─── RECORDED INFORMATION
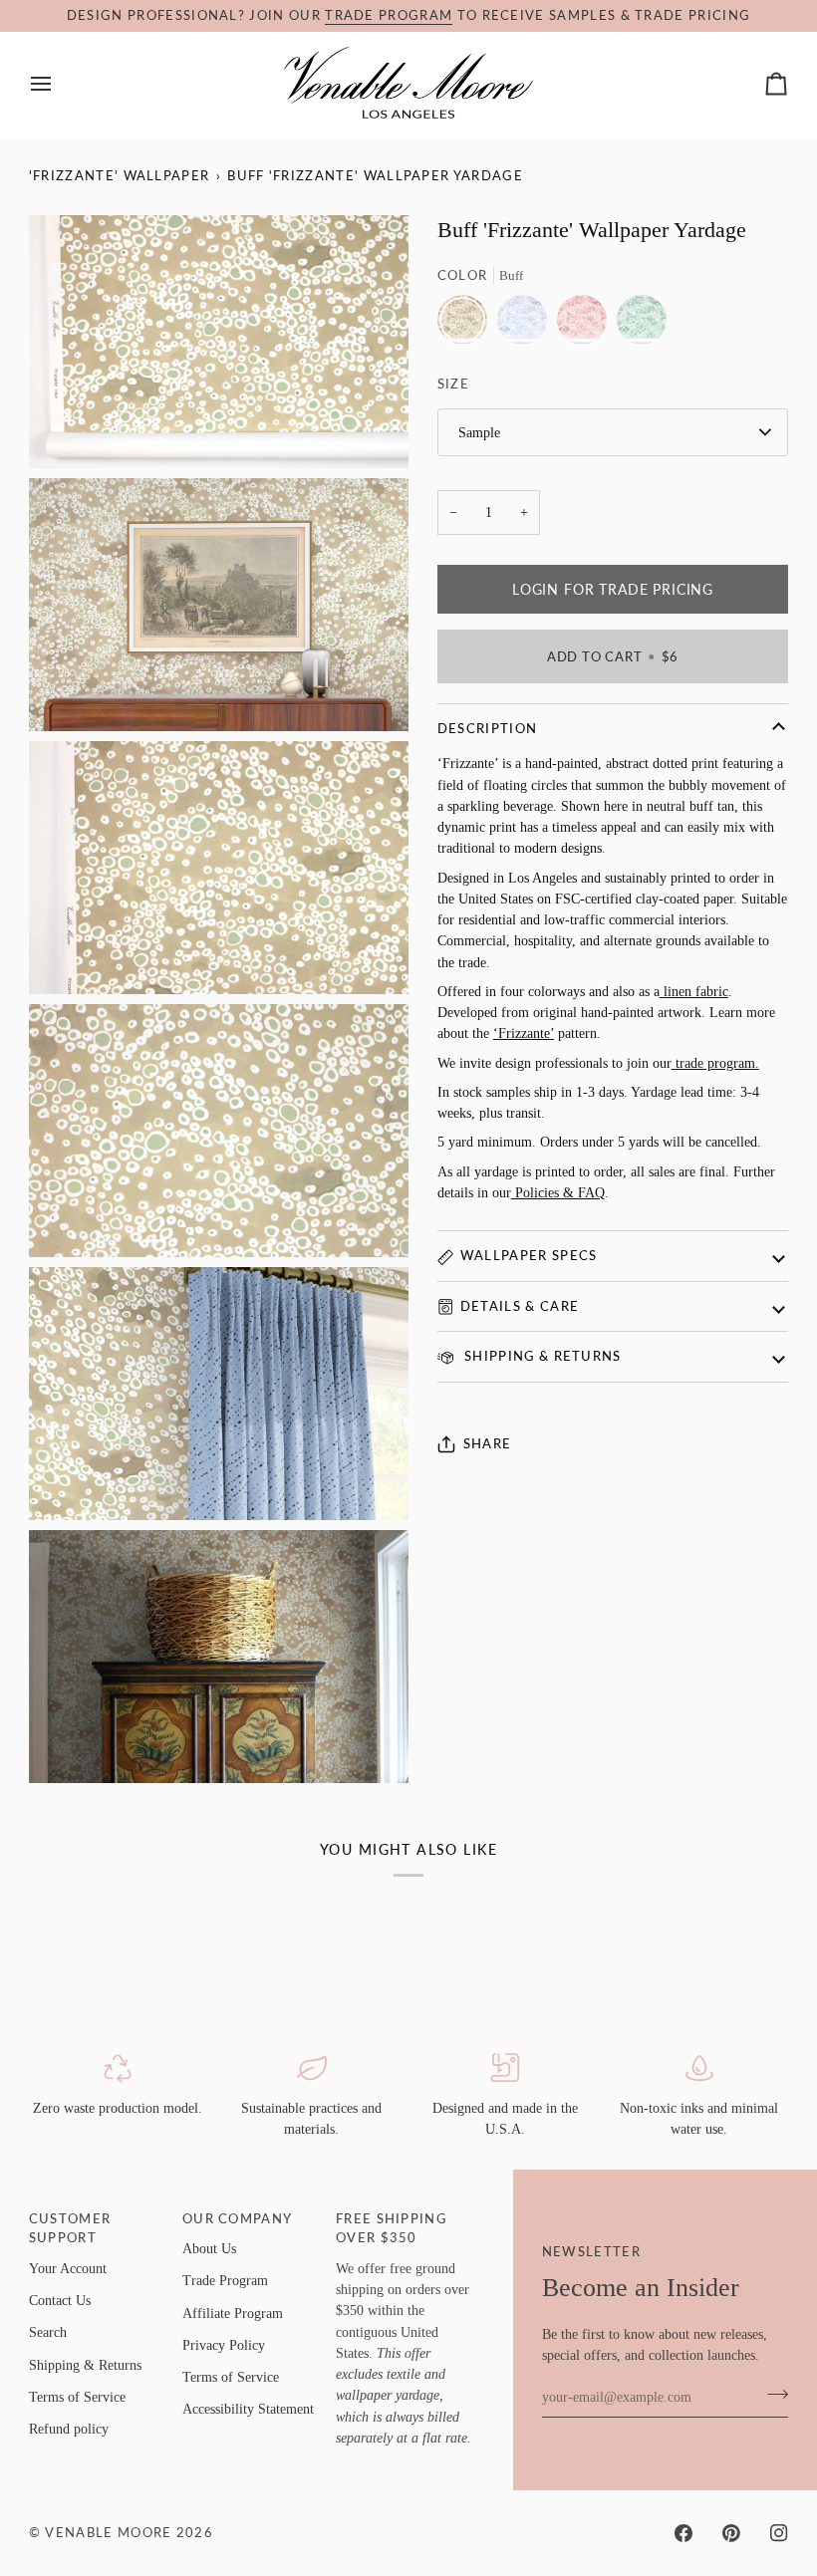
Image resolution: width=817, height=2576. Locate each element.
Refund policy (69, 2429)
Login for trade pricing (612, 589)
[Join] (771, 2395)
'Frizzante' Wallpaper (119, 175)
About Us (209, 2248)
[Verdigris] (642, 325)
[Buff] (467, 325)
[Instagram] (779, 2533)
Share (487, 1443)
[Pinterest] (731, 2533)
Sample (479, 432)
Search (48, 2332)
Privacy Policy (223, 2345)
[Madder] (587, 325)
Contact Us (60, 2300)
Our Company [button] (237, 2218)
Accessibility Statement (248, 2409)
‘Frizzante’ (523, 1033)
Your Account (68, 2268)
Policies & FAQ (560, 1192)
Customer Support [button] (70, 2228)
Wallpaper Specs (529, 1255)
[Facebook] (683, 2533)
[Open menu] (59, 83)
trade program (388, 15)
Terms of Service (77, 2397)
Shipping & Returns (541, 1356)
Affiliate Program (232, 2313)
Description (487, 728)
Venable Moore (108, 2532)
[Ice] (527, 325)
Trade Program (225, 2280)
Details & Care (519, 1306)
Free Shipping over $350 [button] (391, 2228)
──────
YOUR INSTRUCTIONS: Find the line that contains "Sample (479, 432)". Repeat it and every line after it, exactly as written, up to and including the last line of the records above.

SOLUTION TO THIS TASK:
Sample (479, 432)
Search (48, 2332)
Privacy Policy (223, 2345)
[Madder] (587, 325)
Contact Us (60, 2300)
Our Company [button] (237, 2218)
Accessibility Statement (248, 2409)
‘Frizzante’ (523, 1033)
Your Account (68, 2268)
Policies & FAQ (560, 1192)
Customer Support [button] (70, 2228)
Wallpaper Specs (529, 1255)
[Facebook] (683, 2533)
[Open menu] (59, 83)
trade program (388, 15)
Terms of Service (77, 2397)
Shipping & Returns (541, 1356)
Affiliate Program (232, 2313)
Description (487, 728)
Venable Moore (108, 2532)
[Ice] (527, 325)
Trade Program (225, 2280)
Details & Care (519, 1306)
Free Shipping over $350 [button] (391, 2228)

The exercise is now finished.